═══ PROVIDED INFORMATION
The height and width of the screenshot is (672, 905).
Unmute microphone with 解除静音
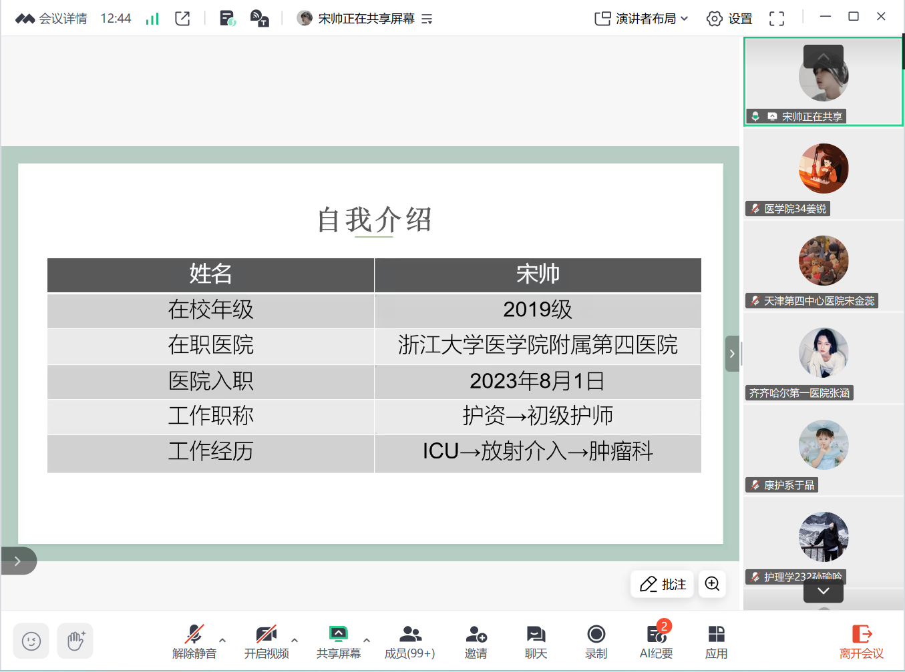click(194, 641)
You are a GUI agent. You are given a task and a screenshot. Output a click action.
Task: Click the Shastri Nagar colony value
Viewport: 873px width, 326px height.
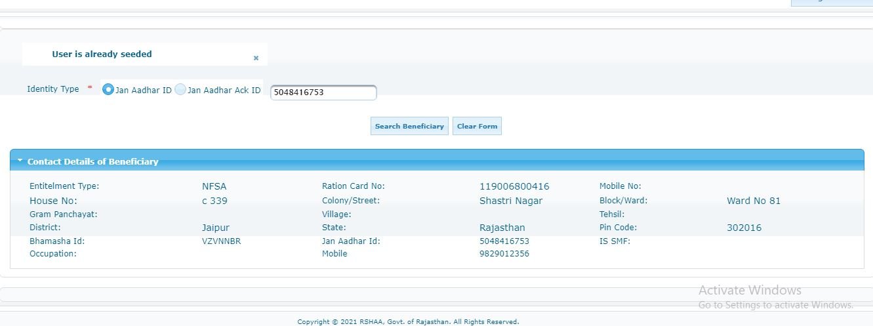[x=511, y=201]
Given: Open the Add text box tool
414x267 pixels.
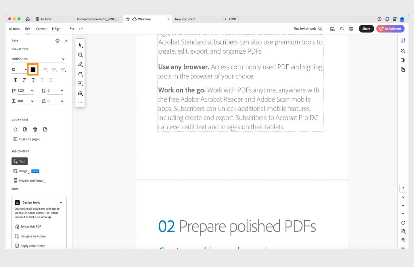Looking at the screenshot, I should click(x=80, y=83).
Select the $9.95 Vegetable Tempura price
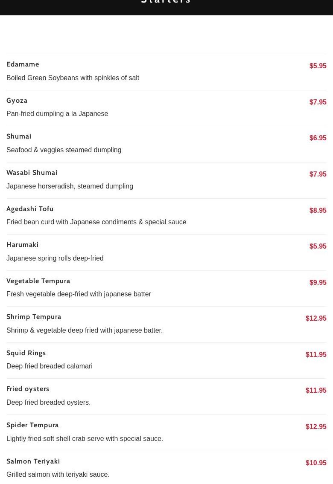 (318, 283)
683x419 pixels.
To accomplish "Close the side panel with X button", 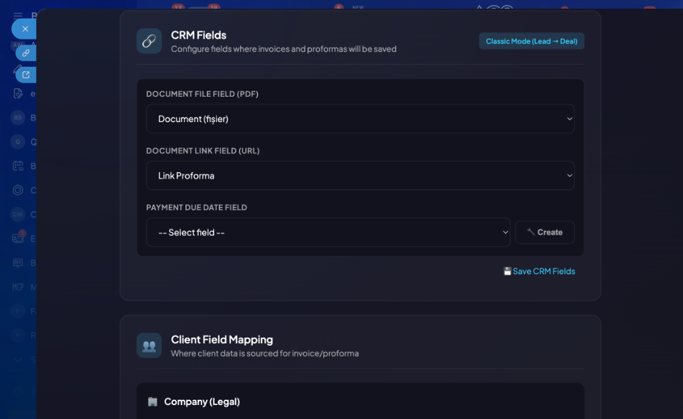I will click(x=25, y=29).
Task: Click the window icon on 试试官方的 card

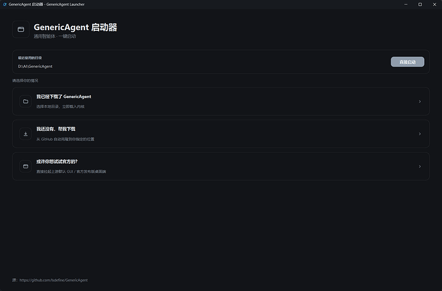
══════
- ASSIGNED TASK: All that is wanted is each line, word for word, from the first line of the data to the one holding "683x419 pixels.", with the pictures left out.

- EXERCISE OUTPUT:
The height and width of the screenshot is (672, 905).
Unmute microphone with 解除静音
click(194, 641)
You are a GUI agent. You are given a task and a screenshot. Output a click action.
Task: Click the Shastri Nagar colony value
Viewport: 873px width, 326px height.
[x=511, y=201]
Given: Open the Add text box tool
414x267 pixels.
Looking at the screenshot, I should click(x=80, y=83).
Select the $9.95 Vegetable Tempura price
 (318, 283)
683x419 pixels.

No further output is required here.